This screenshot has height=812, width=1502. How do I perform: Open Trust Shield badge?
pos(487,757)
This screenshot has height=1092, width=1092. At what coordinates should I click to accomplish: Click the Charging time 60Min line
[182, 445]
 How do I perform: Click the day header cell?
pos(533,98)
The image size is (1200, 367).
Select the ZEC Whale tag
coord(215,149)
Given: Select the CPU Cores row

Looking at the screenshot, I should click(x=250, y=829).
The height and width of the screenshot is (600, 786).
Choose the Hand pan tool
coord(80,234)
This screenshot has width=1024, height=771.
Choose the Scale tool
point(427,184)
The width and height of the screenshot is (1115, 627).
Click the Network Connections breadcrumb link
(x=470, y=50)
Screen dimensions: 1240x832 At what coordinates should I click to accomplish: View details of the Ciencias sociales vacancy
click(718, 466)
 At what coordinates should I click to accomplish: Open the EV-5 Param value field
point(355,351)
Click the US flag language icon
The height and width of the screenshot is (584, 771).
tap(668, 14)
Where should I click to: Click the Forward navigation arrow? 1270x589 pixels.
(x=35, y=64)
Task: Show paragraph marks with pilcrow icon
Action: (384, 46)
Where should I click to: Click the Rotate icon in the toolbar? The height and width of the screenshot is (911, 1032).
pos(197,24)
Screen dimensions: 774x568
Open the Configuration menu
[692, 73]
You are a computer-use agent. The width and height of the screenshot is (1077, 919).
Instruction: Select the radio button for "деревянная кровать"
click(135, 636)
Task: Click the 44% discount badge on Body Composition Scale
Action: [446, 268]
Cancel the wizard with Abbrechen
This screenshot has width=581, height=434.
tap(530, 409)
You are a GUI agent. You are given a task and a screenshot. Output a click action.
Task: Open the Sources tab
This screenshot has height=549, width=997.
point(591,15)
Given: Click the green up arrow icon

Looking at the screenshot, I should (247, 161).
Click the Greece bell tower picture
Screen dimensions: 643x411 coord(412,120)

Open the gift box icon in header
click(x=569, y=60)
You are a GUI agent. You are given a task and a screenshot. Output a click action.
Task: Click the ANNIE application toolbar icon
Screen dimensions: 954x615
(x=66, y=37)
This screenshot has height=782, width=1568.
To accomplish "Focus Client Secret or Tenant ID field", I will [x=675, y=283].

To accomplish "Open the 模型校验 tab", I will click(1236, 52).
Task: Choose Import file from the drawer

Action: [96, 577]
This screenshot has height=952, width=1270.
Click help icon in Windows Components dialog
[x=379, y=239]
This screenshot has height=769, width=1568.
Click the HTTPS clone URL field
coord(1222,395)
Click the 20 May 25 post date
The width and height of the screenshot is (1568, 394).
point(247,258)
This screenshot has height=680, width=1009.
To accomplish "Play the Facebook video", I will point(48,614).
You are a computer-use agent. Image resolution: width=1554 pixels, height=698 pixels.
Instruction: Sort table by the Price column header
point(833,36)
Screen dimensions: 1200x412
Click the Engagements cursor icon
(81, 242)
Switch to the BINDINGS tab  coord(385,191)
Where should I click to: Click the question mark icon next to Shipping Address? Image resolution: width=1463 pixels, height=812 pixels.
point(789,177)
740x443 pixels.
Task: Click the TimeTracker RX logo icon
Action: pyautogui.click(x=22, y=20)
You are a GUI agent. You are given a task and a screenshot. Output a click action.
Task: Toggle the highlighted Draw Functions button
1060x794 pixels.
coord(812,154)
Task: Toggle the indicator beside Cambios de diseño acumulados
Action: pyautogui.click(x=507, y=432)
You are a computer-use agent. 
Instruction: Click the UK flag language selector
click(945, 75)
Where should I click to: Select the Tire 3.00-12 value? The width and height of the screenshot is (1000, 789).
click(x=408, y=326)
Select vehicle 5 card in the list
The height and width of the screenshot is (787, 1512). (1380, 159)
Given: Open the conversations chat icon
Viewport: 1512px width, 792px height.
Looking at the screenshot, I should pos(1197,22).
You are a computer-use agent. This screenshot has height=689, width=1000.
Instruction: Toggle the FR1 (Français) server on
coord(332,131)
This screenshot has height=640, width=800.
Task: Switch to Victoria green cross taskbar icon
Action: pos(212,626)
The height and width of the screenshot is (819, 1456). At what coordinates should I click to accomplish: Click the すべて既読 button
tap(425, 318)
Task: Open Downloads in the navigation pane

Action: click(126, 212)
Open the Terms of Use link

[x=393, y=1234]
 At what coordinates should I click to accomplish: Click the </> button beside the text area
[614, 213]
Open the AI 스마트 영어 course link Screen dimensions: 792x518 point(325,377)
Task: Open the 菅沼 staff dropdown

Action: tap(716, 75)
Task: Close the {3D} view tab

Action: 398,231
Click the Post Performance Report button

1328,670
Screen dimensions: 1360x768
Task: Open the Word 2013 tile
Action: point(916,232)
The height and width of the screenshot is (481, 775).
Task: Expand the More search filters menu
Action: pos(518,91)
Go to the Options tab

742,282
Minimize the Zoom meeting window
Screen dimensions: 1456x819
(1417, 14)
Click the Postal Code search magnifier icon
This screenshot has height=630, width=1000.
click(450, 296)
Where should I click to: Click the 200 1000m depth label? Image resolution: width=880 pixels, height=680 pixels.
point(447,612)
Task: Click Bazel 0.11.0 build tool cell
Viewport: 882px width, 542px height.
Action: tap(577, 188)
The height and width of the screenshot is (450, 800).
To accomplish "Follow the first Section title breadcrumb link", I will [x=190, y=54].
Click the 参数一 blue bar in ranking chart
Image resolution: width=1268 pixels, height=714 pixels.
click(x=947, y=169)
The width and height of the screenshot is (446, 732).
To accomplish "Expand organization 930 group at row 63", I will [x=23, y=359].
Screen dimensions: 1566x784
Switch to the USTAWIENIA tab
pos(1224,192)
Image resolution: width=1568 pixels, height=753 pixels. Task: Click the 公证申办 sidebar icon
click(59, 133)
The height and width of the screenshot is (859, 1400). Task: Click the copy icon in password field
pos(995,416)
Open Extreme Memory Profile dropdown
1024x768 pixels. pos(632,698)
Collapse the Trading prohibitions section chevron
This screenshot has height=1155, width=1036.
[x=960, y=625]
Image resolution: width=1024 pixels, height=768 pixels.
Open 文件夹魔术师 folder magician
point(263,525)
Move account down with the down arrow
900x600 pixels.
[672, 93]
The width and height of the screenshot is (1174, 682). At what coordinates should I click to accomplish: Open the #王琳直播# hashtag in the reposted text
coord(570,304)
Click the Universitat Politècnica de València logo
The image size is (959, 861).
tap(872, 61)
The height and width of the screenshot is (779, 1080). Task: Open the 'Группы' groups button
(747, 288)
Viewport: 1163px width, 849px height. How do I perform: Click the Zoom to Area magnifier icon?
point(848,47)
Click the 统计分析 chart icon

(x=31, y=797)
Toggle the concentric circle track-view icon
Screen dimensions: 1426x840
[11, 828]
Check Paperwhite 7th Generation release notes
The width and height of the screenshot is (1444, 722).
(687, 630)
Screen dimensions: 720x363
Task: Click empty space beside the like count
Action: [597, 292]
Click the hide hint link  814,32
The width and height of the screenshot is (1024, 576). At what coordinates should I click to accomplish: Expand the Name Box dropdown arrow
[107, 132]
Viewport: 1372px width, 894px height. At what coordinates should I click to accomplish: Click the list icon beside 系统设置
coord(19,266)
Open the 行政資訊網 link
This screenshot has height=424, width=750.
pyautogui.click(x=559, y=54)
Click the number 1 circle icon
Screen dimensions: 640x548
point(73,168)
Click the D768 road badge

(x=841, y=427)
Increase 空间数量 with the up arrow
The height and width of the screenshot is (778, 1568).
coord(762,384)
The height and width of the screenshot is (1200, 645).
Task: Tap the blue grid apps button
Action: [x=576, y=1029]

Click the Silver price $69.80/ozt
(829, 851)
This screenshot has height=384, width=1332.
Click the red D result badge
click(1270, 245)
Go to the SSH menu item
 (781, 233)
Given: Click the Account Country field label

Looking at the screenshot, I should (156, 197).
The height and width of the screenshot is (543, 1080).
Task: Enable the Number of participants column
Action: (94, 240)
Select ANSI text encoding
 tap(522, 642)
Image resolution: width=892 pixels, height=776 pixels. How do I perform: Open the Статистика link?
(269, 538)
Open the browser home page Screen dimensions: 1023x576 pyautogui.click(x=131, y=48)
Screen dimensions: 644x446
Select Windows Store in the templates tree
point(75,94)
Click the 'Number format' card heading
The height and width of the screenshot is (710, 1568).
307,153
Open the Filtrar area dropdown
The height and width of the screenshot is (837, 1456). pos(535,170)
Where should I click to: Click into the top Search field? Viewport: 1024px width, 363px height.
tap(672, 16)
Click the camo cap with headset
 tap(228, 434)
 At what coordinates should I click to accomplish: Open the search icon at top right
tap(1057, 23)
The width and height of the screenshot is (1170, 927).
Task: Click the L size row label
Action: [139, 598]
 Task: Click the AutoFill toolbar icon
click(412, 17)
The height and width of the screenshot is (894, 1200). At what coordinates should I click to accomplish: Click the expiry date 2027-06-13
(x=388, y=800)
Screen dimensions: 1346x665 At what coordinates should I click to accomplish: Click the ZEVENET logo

• [Exercise]
Reproduce exactly the section above that begins at the line containing "This screenshot has height=782, width=1568." and ends at the line containing "Switch to the BINDINGS", leaving out all other lines.

• [Answer to this problem]
This screenshot has height=782, width=1568.
To accomplish "Focus Client Secret or Tenant ID field", I will [x=675, y=283].

To accomplish "Open the 模型校验 tab", I will click(1236, 52).
Task: Choose Import file from the drawer

Action: [96, 577]
This screenshot has height=952, width=1270.
Click help icon in Windows Components dialog
[x=379, y=239]
This screenshot has height=769, width=1568.
Click the HTTPS clone URL field
coord(1222,395)
Click the 20 May 25 post date
The width and height of the screenshot is (1568, 394).
point(247,258)
This screenshot has height=680, width=1009.
To accomplish "Play the Facebook video", I will point(48,614).
You are a computer-use agent. Image resolution: width=1554 pixels, height=698 pixels.
Instruction: Sort table by the Price column header
point(833,36)
Screen dimensions: 1200x412
Click the Engagements cursor icon
(81, 242)
Switch to the BINDINGS tab  coord(385,191)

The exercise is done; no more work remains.